Kate Nickleby at Madame Mantalini's is an 1842 oil painting by the British artist William Powell Frith. It depicts a scene from the 1839 novel Nicholas Nickleby by Charles Dickens. Kate Nickleby, the protagonist's sister, is shown working as a milliner in the backroom of the fashionable dress shop of Madame Mantalini in Mayfair allowing her thoughts to briefly wander elsewhere.

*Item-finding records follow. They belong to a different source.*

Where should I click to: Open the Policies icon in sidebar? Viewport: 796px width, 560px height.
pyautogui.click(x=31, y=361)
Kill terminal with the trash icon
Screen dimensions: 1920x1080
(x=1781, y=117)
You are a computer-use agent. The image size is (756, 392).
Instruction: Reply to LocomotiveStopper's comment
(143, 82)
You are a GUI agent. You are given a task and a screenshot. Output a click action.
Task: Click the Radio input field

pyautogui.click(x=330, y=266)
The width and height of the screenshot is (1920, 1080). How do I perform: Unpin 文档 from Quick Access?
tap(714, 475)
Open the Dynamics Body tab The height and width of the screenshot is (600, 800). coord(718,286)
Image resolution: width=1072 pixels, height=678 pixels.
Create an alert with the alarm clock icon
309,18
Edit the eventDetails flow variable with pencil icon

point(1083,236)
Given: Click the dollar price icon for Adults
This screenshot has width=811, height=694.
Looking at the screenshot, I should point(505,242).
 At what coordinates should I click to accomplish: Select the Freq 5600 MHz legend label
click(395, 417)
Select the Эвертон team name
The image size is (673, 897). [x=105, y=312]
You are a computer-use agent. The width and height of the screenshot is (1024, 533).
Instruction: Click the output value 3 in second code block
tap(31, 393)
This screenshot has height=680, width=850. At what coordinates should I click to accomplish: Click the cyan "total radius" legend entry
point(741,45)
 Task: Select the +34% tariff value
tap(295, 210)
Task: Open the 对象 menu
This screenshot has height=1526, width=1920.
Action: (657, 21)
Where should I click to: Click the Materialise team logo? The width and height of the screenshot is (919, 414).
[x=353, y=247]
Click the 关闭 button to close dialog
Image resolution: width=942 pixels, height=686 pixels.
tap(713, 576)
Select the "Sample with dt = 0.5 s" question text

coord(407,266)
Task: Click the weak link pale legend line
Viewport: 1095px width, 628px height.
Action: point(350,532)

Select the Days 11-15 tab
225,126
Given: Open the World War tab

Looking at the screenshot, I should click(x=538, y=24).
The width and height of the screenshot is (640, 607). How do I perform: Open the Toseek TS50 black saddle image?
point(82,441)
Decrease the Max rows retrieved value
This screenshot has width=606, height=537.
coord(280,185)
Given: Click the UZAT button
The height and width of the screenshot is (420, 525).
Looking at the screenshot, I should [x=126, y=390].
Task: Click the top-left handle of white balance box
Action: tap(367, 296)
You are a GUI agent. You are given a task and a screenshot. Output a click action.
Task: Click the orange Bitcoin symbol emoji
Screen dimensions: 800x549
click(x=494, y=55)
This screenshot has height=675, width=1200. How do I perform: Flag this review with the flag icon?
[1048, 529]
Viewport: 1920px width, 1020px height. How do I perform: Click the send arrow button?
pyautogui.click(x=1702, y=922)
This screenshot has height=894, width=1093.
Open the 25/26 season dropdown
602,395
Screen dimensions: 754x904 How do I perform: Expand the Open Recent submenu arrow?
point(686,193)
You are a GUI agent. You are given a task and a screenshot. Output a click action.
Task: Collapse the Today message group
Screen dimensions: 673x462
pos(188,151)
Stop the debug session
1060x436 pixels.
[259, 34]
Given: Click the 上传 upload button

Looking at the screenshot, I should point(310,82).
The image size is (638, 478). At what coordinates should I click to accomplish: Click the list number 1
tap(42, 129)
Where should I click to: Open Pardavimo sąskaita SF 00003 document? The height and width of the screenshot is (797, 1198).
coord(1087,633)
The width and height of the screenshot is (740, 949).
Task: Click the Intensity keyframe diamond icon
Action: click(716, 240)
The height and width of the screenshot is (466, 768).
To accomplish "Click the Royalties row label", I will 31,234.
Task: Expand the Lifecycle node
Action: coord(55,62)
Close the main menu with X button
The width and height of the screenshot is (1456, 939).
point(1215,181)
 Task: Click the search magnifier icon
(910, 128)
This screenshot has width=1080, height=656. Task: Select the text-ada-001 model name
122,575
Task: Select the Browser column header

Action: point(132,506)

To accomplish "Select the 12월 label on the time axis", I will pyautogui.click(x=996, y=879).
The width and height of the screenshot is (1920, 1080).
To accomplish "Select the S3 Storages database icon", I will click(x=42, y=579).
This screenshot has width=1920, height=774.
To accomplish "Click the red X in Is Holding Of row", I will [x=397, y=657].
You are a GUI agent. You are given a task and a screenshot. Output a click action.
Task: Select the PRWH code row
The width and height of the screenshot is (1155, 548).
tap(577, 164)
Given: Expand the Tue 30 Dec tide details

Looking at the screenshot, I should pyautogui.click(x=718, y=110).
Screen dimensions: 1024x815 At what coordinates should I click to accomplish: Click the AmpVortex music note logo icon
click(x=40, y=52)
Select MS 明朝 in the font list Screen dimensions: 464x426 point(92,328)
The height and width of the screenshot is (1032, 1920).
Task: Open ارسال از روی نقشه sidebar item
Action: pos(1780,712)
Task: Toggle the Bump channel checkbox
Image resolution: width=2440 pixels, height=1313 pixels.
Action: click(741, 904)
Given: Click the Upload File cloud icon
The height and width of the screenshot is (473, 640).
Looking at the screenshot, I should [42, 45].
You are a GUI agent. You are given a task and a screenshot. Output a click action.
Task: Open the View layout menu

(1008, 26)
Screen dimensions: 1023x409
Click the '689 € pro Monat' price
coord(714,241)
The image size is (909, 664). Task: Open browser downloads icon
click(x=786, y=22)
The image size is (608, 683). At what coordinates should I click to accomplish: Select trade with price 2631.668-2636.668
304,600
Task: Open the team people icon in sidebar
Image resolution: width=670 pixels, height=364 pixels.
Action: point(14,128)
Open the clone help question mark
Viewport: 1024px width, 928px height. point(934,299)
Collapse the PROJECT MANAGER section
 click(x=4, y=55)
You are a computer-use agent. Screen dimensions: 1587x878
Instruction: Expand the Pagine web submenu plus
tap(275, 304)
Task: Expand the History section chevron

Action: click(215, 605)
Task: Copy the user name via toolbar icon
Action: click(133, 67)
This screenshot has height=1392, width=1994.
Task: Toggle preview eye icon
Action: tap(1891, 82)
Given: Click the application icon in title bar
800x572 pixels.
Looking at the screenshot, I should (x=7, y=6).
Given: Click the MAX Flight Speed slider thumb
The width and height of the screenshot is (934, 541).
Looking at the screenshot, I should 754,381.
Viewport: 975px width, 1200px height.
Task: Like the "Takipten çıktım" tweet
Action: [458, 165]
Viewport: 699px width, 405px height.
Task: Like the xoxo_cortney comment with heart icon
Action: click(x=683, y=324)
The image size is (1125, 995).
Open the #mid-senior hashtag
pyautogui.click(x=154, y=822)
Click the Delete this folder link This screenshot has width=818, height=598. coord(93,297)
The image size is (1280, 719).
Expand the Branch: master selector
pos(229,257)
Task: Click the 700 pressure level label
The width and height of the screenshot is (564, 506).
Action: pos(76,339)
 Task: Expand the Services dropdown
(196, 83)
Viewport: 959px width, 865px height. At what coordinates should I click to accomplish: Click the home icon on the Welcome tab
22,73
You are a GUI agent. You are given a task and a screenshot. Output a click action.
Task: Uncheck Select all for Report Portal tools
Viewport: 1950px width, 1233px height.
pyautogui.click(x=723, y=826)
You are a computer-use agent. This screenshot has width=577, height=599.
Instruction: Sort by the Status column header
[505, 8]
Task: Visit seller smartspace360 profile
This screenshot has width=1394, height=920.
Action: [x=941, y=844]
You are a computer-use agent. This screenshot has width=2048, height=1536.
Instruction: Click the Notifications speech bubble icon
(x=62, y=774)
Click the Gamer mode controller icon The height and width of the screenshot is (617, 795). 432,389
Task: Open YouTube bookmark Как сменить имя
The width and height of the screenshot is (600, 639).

The twenty three year old Frith had produced a painting Dolly Varden based on a character from Dickens' novel Barnaby Rudge. The author was so impressed by the work, which he saw at the Society of British Artists, that he commissioned two paintings from Frith. The first was a second version of Dolly Varden and the other was this painting. The commission developed into a lifelong friendship between the two. Dickens lent the painting to the National Art Union of Ireland so that an engraving could be produced by William Holl. The painting hung in Dickens' dining room at Gads Hill Place in Kent. After his death the work was sold for two hundred guineas.

==1856 version==

Kate Nickleby at Madame Mantalini's, 1856 version by Frith

In 1856 Frith produced a different version of the same theme. The painting was displayed at the Royal Academy Exhibition of 1857 held at the National Gallery in London, it was one of only two works he submitted that year while he was working on his The Derby Day.

==Bibliography==
- Bills, Mark & Knight, Vivien (ed.) William Powell Frith: Painting the Victorian Age. Yale University Press, 2006
- Green, Richard & Sellars, Jane. William Powell Frith: The People's Painter. Bloomsbury, 2019.
- Wood, Christopher. William Powell Frith: A Painter and His World. Sutton Publishing, 2006.